SOURCE: TED ANTHONY ASSOCIATED PRESS 


IT WAS POPEIL WHO PAVED THE WAY FOR INFOMERCIALS

``He invented what we do,'' says Steve Bryant, who hosts a kitchen-appliance and cooking show on QVC, a home-shopping network that is essentially a 24-hour infomercial.

On a sunny morning, in a sprawling compound in one of Southern California's most exclusive neighborhoods, Ron Popeil - true to form - is slicing and dicing.

This day, however, his tool is not a Veg-O-Matic but a remote control.

The inventor-salesman credited by many of his peers with devising the method of direct-response TV advertising that allowed the infomercial to exist is chopping away at his latest ``Incredible Inventions'' spot - for the Popeil Automatic Pasta and Sausage Maker. It's 28:30; CNBC wants it a minute shorter.

It's tough.

``Need that. Need that. Need that,'' Popeil says, holding a stopwatch in his left fist and fast-forwarding with his right finger.

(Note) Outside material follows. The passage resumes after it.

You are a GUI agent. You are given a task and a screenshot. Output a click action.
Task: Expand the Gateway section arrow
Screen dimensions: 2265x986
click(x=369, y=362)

He is sitting at the counter of the Ronco test kitchen, where the infomercial was filmed.

Nowadays, 40 years after he worked the five-and-dime and county-fair circuits of the Midwest to hawk his inventor father's products, Popeil is still doing the same thing. But he's hardly a holdout; he's changed with the times. And, technology being what it is, the huckster atop the soapbox has become the consummate infomercial guy.

``He invented what we do,'' says Steve Bryant, who hosts a kitchen-appliance and cooking show on QVC, a home-shopping network that is essentially a 24-hour infomercial.

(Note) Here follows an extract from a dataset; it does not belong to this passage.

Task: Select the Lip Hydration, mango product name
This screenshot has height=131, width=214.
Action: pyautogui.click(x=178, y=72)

In a world of quick-cut video where some commercials are down to 10 seconds, the infomercial is a backlash of sorts - a full, often narrative-structured ad pitch that sucks viewers in gradually rather than smacking them upside the head.

And, though infomercials are emerging from their toddlerhood with some of the same elaborate techniques used in traditional commercials and even prime-time programs, Popeil holds out with pure product demonstrations - the kind he did at county fairs 40 years ago.

``Very simply, he's adapted,'' says Michael T. Elliott, an assistant professor of marketing at the University of Missouri St. Louis, who has researched infomercials and the people who watch them.

Infomercials - program-length TV advertisements - existed in the 1950s as simply long ads. But the Federal Communications Commission slapped limits on advertising time in 1963, and commercials got shorter.

In 1984, the Reagan administration deregulated television advertising, and the infomercial officially came into being. All over the country, people started making programs to hawk products - shows that looked much like what Popeil used to do in his old Chop-O-Matic ads.

Today, the infomercial business is what one analyst calls ``a Wild West show.'' Celebrities are hawking cosmetics, self-made millionaires are peddling get-rich-quick guides and pitchpeople are using quick-cuts and narrative storytelling to sell everything from juicers to roll-up toolboxes to video karaoke machines.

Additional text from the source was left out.